Complaints are common among speechwriters.
And one of the commonest is: I’ve got no time to write speeches anymore. They’re making me do a million things, and I can’t concentrate on the writing.
Three words, people: Get over it. The horse has left the barn, Elvis has left the building, the monkish speechwriter has left the monastery. Companies value erudition and fine writing much less than they used to, and they demand more varied skills from their communicators.
However, I do have a few words of advice on how to reorganize your multitasking reality in a way that you feel like something more than a communication short-order cook, fielding media calls one minute, cranking out intranet articles the next, doing your best speechwriting in the car on the way home.
In short: Integrate your work by using every bit of discretion you have to focus holistically on the executive communication process. For an organization of any size, it’s a huge job, more than enough fruitful work for anyone who wants to focus on it. And work where writing is, properly, the beginning but not the end.
You look at the executive team, you look at the publics the organization needs to reach, needs to interact with. You see infinite possibilities, far beyond the speeches, white papers and op/eds you’ve been churning out all this time.

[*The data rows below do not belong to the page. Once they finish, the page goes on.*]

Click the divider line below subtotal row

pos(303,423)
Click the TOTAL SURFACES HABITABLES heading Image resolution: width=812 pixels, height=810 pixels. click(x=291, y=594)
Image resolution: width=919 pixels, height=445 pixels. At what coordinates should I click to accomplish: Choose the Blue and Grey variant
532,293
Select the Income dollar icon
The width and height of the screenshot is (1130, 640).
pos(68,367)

Do the execs need a little help with their town hall meetings with employees, brown-bag lunches. Have they all had speaker coaching? (And have they seen themselves on tape?) What about media training—you don’t want to wait for a crisis, do you? Do the CEO and CFO handle analyst calls as well as they could? Who manages their communication schedule to make sure the speaking requests they accept are strategically significant, the trips they take are efficient uses of their time? Do the best global speaking forums know about the smart speeches they give? And has anybody done any polling or focus groups to figure out how well the CEO is coming across to key constituencies, and what he or she might do to be more appealing or persuasive?

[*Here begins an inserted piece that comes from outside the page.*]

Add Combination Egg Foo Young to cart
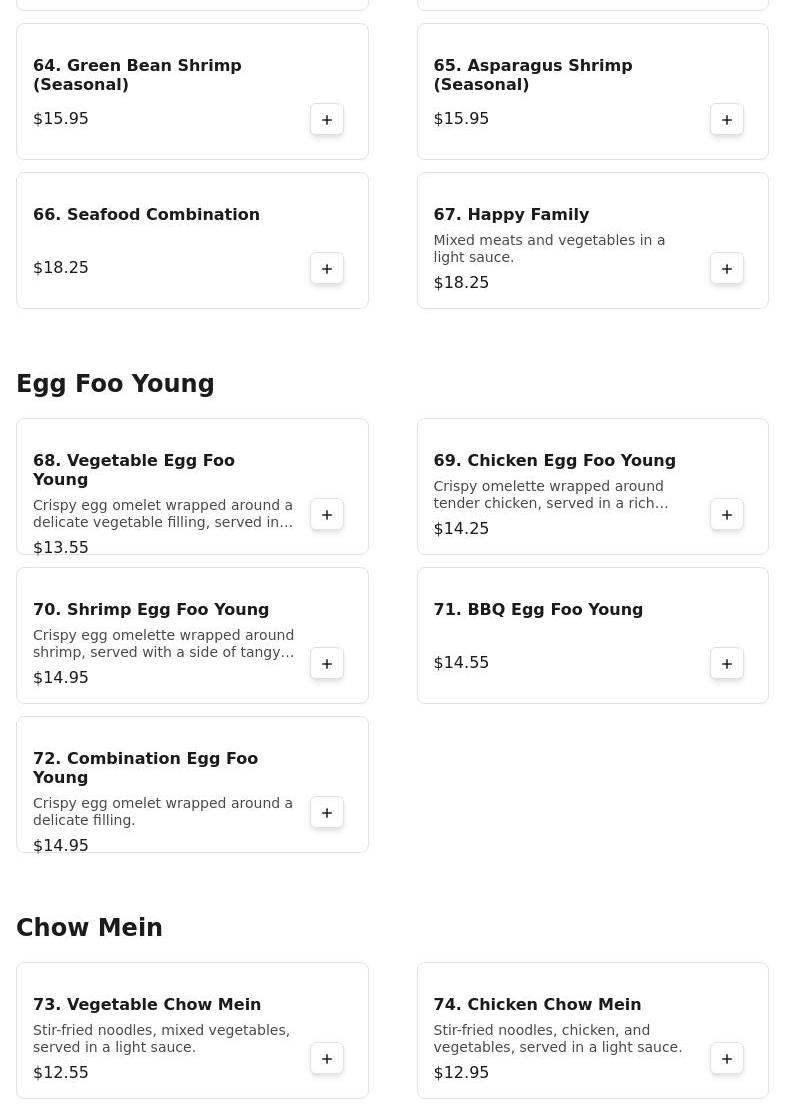The image size is (785, 1105). pos(327,813)
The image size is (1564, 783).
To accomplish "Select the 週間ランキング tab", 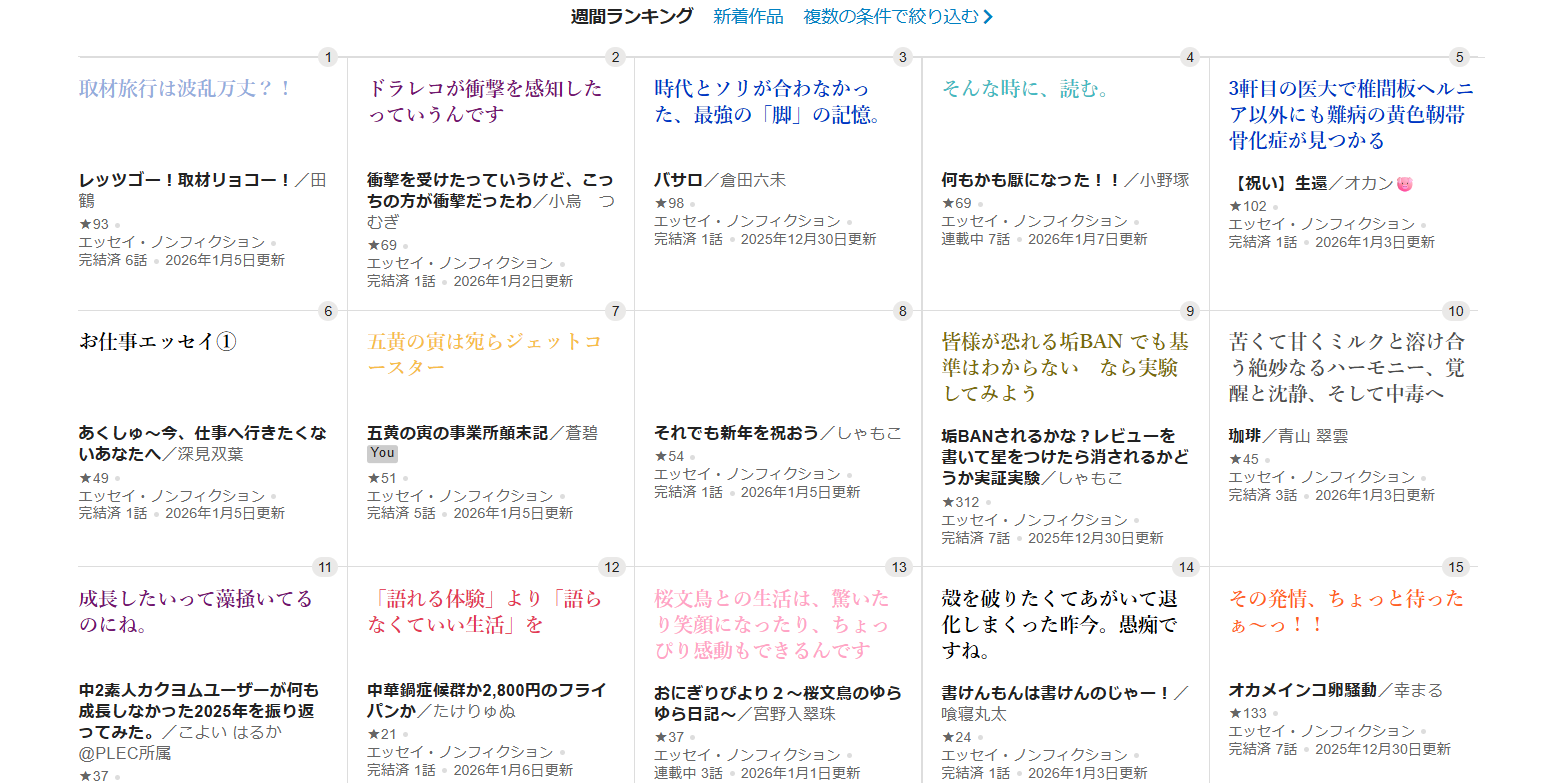I will (631, 16).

Lots of these things are none of your business—not yet, anyway; the employee communication people think they “own” the town hall meetings and brown-bags, and the IR people can handle the analyst calls, thank you very much. Fine. Go where you’re wanted.
Or create an executive communication vehicle where none existed before. Get these execs doing some regular blogs, podcasts, webcasts; you’ve got to get them interacting with their constituencies, regularly.
Or maybe you do a video blog for employees: Every Monday morning you walk into the CEO’s office at 7and record a three-minute show, “On My Mind and On My Agenda.” Edit only slightly or not at all, and slap it up on the intranet, allowing readers to comment.
For a few minutes of the CEO’s time and an hour or so of yours, you’ve given employees weekly contact with the exec, and given the leader a convenient and intimate way to get important ideas across to his or her people.
At first, this executive communication work will be overtime. But you know how these things go. Eventually, the executive will come to rely on you for this stuff. And the more execs rely on you … the more they rely on you. Until one day you’ve got yourself a job—a better job than you ever had before. You’re more than a speechwriter, you’re much more than a communication generalist. You’re director of executive communication.
You’re in charge of nothing less than the human voice of the organization—where it appears, when it speaks, what it sounds like, what it says, and in what context. You’re also in charge of helping executives better understand how their ideas are received by employees, customers, shareholders and even government types. You’re applying old rhetorical skills to a modern era via new media. Markets are conversations, and you’re in charge of the conversation—helping keep your company relevant in its marketplace, introducing it to new markets.
And if you don’t like that job … well, call me, because I know a lot of longtime speechwriters who would kill or die for it.
Repeat after me: There’s no such thing as a speechwriter.
David Murray is editor of Vital Speeches of the Day.